Ho già accennato che nella nostra inquietudine tutto questo gioco, il gioco dell'idolo, si ripete contraddicendosi cento volte al giorno. L'idolo non fa mai unità e totalità senza dimenticare o rinnegare qualcosa!
Ma se, per natura, l'uomo intuisce l'Oltre, per una condizione esistenziale, non ci sta, cade. L'intuizione è come un impeto che cade. Come per una forza di gravità triste e maligna. Ulisse e i suoi furono folli non perché varcarono le colonne d'Ercole, ma perché pretesero di identificare il significato, cioè passare l'oceano, con gli stessi mezzi con cui navigavano tra le rive «misurabili» del Mare Nostrum.
La realtà è segno e desta il senso religioso. Ma è un suggerimento male interpretato; esistenzialmente l'uomo è spinto ad interpretarlo male: male, cioè prematuramente, impazientemente. L'intuizione del rapporto col mistero si corrompe in presunzione.
Per questo san Tommaso d'Aquino all'inizio della sua Summa theologiae dice:
«La verità che la ragione potrebbe raggiungere su Dio sarebbe di fatto per un piccolo numero soltanto, e dopo molto tempo e non senza mescolanza di errori. D'altra parte, dalla conoscenza di questa verità dipende tutta la salvezza dell'essere umano, poiché questa salvezza è in Dio. Per rendere questa salvezza più universale e più certa, sarebbe dunque stato necessario insegnare agli uomini la verità divina con una divina rivelazione».

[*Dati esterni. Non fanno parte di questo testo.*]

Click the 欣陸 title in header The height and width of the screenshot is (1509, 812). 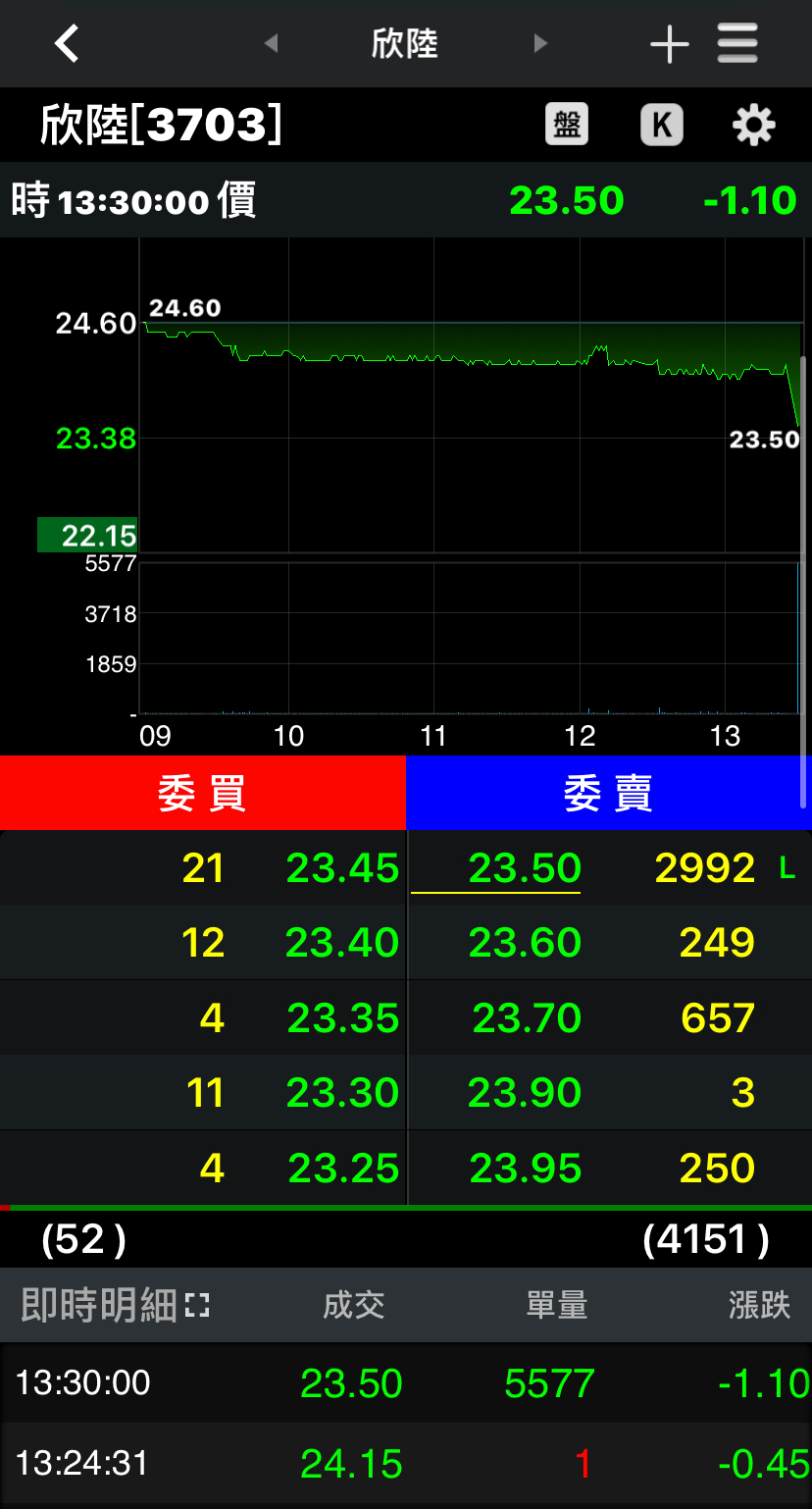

È la più sintetica descrizione della situazione esistenziale del senso religioso dell'umanità.
In tanti modi allora il genio religioso umano ha gridato la nostalgia di una liberazione da questa prigionia inestricabile dell'impotenza e dell'errore.
Forse l'espressione più potente è quella che si trova nel Fedone di Platone:
«Pare a me, o Socrate, e forse anche a te, che la verità sicura in queste cose nella vita presente non si possa raggiungere in alcun modo, o per lo meno con grandissime difficoltà. Però io penso che sia una viltà il non studiare sotto ogni rispetto le cose che sono state dette in proposito, e lo smettere le ricerche prima di avere esaminato ogni mezzo. Perché in queste cose, una delle due: o venire a capo di conoscere come stanno; o se a questo non si riesce, appigliarsi al migliore e al più sicuro tra gli argomenti umani e con questo, come sopra una barca, tentare la traversata del pelago. A meno che non si possa con maggiore agio e minore pericolo fare il passaggio con qualche più solido trasporto, con l'aiuto cioè della rivelata parola del dio».